Sometimes there are just ‘too many cooks’ as the saying goes. Our European Open House in Finland is a time of year where the Picote team all gather together, from various parts of the world, to bring you a couple of action-packed days showing and demonstrating our impressive range of products. We also look at future products and things in the pipeline (so to speak). The Mini Smart Sweeper is one such tool, so we have a Smart Sweeper and we wanted a Mini Smart Sweeper. ‘That's easy, just replicate the Smart Sweeper but make it smaller!’ I hear you say. If only it was as simple as that, just making it smaller doesn’t always work, the weights and shapes don’t always work and sometimes it’s just a matter of you can’t make it that small, so producing these things take time and several prototypes.

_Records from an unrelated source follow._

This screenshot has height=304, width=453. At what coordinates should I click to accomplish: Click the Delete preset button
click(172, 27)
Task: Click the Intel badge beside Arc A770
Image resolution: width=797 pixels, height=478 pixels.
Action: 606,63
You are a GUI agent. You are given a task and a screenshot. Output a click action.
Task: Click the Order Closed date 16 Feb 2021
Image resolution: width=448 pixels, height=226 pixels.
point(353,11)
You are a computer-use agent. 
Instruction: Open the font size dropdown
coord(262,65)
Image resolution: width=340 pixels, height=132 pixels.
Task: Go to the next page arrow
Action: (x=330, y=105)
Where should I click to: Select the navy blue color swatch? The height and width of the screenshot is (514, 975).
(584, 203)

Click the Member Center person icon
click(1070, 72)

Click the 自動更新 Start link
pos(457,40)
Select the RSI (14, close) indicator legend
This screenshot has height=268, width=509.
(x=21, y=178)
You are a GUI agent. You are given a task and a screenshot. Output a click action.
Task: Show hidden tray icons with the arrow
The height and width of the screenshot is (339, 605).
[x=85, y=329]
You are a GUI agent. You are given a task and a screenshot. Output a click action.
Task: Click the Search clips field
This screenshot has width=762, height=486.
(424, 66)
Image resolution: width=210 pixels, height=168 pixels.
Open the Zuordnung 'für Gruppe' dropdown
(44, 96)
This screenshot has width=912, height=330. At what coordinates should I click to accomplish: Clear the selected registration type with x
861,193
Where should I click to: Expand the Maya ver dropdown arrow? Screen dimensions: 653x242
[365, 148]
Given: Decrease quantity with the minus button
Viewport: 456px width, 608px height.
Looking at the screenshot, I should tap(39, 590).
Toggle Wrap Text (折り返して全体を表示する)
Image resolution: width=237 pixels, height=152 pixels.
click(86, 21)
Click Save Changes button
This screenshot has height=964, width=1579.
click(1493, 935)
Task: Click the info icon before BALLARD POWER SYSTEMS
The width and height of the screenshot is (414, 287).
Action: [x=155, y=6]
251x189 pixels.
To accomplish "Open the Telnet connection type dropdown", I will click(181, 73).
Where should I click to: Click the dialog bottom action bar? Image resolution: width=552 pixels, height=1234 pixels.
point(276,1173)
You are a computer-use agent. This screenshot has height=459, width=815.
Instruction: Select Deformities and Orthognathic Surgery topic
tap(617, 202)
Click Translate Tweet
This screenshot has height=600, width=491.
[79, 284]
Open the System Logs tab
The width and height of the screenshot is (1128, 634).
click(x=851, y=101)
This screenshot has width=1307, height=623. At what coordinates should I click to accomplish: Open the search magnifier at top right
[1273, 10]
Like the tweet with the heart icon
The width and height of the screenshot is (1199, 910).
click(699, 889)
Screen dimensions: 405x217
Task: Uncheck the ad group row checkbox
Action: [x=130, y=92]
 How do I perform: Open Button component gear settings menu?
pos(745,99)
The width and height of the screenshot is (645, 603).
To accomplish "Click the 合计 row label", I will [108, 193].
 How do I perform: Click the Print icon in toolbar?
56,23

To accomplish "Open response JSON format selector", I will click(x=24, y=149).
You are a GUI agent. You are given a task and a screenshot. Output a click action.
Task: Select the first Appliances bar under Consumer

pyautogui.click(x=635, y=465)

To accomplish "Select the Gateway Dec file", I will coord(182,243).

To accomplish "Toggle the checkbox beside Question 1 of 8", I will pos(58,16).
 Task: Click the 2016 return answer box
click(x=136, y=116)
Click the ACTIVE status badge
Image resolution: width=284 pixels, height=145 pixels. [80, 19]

Anyway, the Mini Smart Sweeper for the small bore pipework (sinks, baths and urinals) was an eagerly awaited tool to add to our extensive tooling range. We all gathered excitedly to see it working on the Mini Cleaner, many hands all keen to help assemble the arm onto the hub and it’s ready to go…Only it didn’t work, but it did, wait - why’s it not working? We were all looking at it jam in the pipe, the clutch on the Mini Cleaner kicking in despite changing the speed setting. Gloomy faces all round, back to the drawing board then. Actually no, just back to basics - someone noticed the arms had been put in backwards in our rush to see the tool working.

By the way, it works brilliantly when you put together properly!


We are always learning, even as trainers. Feedback is always useful. For example, in training sessions we always cover the health and safety section of the operating manual to ensure you are all safe to work with our machines and tools. One of the safety points covers rotating parts, ‘that’s just common sense’ is normally the look I get back from the classroom, we all know if it’s moving don’t touch it!

However, I’ve now had to take this section a little further following a recent phone call. The call was to inform me that something was wrong with the equipment, the camera had stopped working somehow, they needed it fixed and why had it failed? A couple of pictures sent over WhatsApp and we established the rod on the camera was completely mangled - how? A closer look revealed the camera had been fastened to the casing of the miller so the operator could observe the work as he progressed, fine normally but the lesson here was don’t fasten it to the actual shaft connector which spins around… Luckily not the most expensive camera but still an expense no one needs. I have now added this to my training sessions, a lesson learned is now a lesson shared!


Putting all of the panels into the Smart Cutter™ Hub facing the same way round is as easy as counting 1,2,3 right? If the panels are put in the wrong way round they don’t grind; I’ve had a phone call from a customer asking why their Hub was rubbish and not working? By the magic of WhatsApp a quick photo revealed the panels were in back to front. That configuration works if you have a grinding disc on the front and don’t want to grind the walls of the host pipe your working in, as they just centralise the tool.

We blokes are regularly told we can’t multi-task and this was one of those times. Talking to a group in a training session, putting the panels in at the same time as warning them not to put the panels in the wrong way around usually leads to, yes you’ve guessed it…A red face! The following few minutes are then spent trying to work out which one is wrong - I wish I was good at puzzles. At least it’s an easy task to slide the panel out on it's wedge and flip it over when I’ve finally worked it out. The smaller Hubs tend to not be the wedge type, meaning it’s a plain panel held in place by the Hub’s two sections clamping it securely in place. It turns out that everyone else in the room at the time of your mistake can clearly see what you’ve done and suddenly everyone’s an expert – thanks guys!